Buenas señales en medio del ruido de afuera. La economía dominicana registra un crecimiento de 4.5 % hasta julio, y lo hace justo cuando el panorama internacional viene bien complicado por la crisis del mercado petrolero y las altas tasas de interés en Estados Unidos.
Así lo destacó el ministro de Hacienda, Magín Díaz, quien explicó que el empuje viene de varios motores: la construcción, el sistema financiero, la minería y el turismo. Y sumó otro dato positivo: la inflación ha ido bajando.

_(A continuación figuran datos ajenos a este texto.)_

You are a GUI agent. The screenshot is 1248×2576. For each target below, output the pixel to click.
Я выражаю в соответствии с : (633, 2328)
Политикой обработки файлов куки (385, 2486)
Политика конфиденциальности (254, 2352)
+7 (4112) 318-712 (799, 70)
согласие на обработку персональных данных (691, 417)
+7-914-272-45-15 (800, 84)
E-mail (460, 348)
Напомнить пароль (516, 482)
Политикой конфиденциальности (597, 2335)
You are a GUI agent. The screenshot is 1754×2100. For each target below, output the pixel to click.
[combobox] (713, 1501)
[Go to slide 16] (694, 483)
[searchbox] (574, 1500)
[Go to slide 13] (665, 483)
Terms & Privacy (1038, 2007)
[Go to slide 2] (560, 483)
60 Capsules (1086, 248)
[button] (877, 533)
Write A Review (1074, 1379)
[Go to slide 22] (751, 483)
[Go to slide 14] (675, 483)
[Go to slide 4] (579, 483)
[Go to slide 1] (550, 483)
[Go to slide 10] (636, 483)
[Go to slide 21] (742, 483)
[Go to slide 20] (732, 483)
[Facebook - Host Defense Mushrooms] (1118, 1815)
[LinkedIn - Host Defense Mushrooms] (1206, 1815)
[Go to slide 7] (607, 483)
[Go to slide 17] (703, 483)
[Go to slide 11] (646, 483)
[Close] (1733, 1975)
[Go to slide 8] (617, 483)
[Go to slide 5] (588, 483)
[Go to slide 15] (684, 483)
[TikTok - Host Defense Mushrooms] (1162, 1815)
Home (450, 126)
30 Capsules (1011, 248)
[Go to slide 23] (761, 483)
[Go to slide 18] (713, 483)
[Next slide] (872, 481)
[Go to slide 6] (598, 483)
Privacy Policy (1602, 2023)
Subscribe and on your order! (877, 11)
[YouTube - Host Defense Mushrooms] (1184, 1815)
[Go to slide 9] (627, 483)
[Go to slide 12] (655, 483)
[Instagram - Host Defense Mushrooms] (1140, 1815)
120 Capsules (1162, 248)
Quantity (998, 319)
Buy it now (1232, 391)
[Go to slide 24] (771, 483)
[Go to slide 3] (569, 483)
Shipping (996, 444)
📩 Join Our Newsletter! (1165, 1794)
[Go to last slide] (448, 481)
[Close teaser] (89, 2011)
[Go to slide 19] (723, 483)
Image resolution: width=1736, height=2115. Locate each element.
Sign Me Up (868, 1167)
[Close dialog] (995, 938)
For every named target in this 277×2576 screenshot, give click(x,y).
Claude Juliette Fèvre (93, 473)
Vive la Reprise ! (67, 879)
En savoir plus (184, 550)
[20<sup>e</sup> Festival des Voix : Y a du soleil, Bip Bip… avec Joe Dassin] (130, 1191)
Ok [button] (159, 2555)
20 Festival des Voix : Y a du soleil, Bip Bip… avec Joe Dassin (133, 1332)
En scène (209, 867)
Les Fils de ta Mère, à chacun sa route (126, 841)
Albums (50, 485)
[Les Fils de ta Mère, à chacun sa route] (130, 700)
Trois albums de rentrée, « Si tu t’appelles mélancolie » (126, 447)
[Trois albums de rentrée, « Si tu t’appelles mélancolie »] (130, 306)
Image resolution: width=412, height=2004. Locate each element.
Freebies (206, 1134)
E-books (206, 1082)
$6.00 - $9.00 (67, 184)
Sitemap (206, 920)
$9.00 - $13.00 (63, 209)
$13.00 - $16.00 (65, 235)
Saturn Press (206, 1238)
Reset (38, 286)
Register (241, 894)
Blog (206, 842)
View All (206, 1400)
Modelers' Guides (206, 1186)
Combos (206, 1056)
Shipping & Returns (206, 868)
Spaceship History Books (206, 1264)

Para dimensionar el golpe que se ha aguantado: el precio del petróleo llegó a subir entre 70 % y 80 % a nivel internacional. Aquí eso se tradujo en un alza de alrededor de 17 % en la gasolina y de entre 15 % y 18 % en otros combustibles.
¿Cómo se amortiguó? Con plata del Estado. El Gobierno ha destinado cerca de RD$30,000 millones para contener el impacto del alza de los combustibles en el bolsillo de la gente. En paralelo, el gasto corriente subió un 7 % en el primer semestre, mientras que la inversión pública creció un 34 % respecto al año pasado.
En corto: la economía aguanta el chubasco de afuera, y eso es mérito. Pero el subsidio a los combustibles no es gratis: hay que ver cuánto tiempo se puede sostener si el petróleo no da tregua.